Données
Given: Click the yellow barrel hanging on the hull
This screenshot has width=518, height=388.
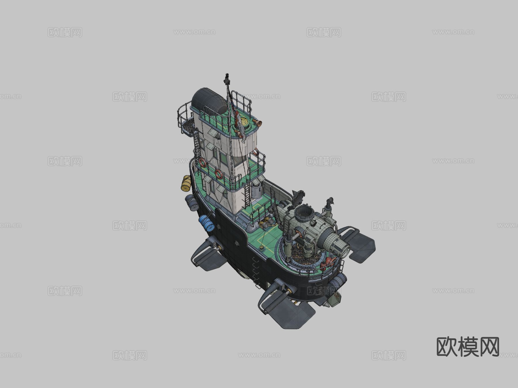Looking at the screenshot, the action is [186, 183].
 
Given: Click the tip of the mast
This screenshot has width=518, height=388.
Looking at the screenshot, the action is [227, 74].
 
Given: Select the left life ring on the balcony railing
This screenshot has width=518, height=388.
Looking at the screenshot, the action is [203, 163].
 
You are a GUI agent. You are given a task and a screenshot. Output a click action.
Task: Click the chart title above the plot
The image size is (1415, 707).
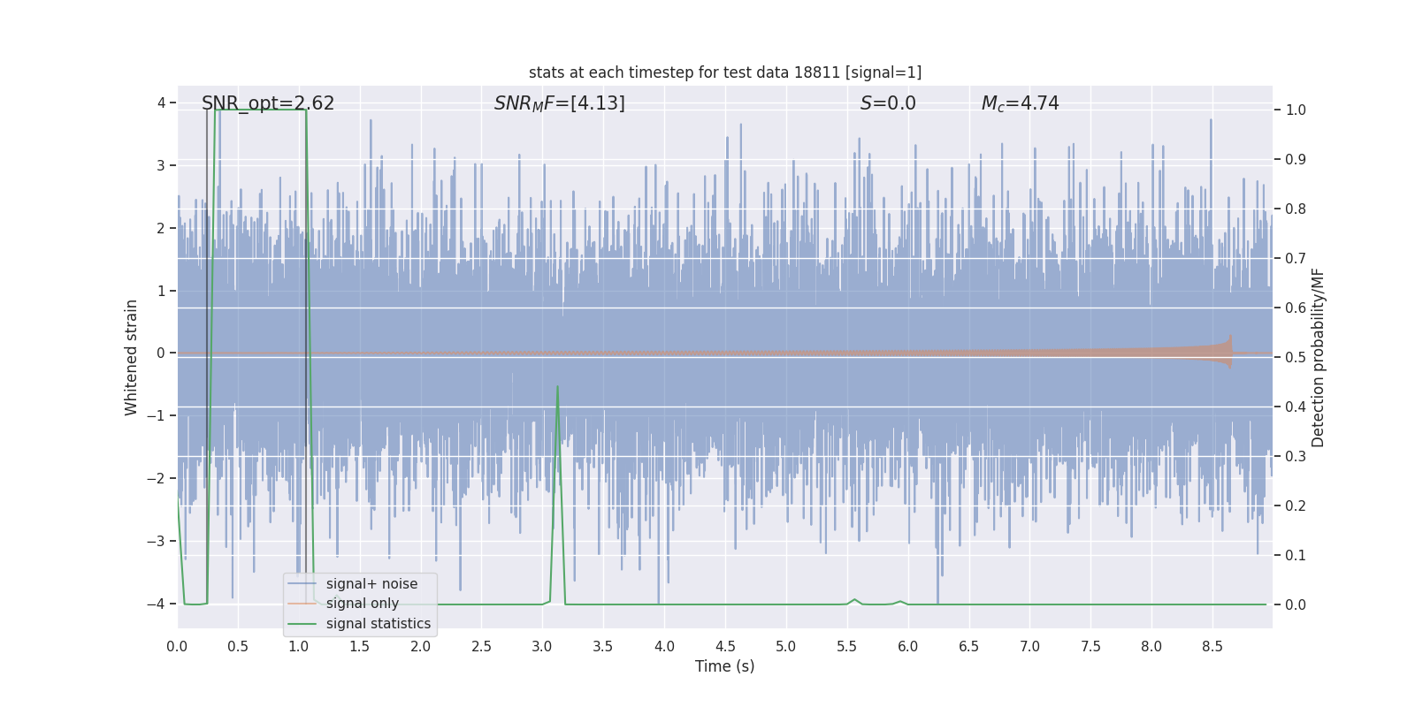[x=725, y=72]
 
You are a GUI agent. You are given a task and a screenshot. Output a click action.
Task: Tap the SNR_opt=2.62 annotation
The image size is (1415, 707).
[x=268, y=103]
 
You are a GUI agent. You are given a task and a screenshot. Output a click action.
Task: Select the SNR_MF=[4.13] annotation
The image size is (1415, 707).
[x=559, y=103]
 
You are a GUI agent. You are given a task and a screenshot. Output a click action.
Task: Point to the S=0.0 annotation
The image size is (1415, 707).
[x=888, y=103]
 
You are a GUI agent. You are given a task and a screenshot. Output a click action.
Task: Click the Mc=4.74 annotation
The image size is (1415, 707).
[x=1020, y=103]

CONSIGNE DONNÉE: Recopiez toutes les lignes de l'ensemble des enregistrements ci-dessus, demandes comprises, en multipliant par 0,65 chaque coordonnée donnée dans les réponses, puis arrondissez à l'entier, les moitiés vers le haut. N'incluez pas les images dans votre réponse.

RÉPONSE RÉDIGÉE:
Given: Click the yellow barrel hanging on the hull
This screenshot has width=518, height=388.
Looking at the screenshot, the action is [121, 119].
 
Given: Click the tip of the mast
This screenshot has width=518, height=388.
Looking at the screenshot, the action is [148, 48].
 
Given: Select the left life ring on the balcony railing
This screenshot has width=518, height=388.
Looking at the screenshot, the action is [132, 106].
 
You are a GUI agent. You are given a task and a screenshot. Output a click action.
Task: Click the chart title above the plot
The image size is (1415, 707).
[x=471, y=47]
 
You are a GUI agent. You are given a task and a screenshot. Output a click action.
Task: Tap the SNR_opt=2.62 annotation
The image size is (1415, 707).
[x=174, y=67]
 
You are a GUI agent. You are given a task and a screenshot. Output a click action.
Task: Select the SNR_MF=[4.13] annotation
The image size is (1415, 707).
[x=363, y=67]
 
You are a GUI agent. You are given a task and a screenshot. Output a click action.
Task: Point to the S=0.0 annotation
The image size is (1415, 707).
[x=577, y=67]
 
You are a GUI agent. You are given a task and a screenshot. Output a click action.
Task: Click the Mc=4.74 annotation
The image size is (1415, 707).
[x=663, y=67]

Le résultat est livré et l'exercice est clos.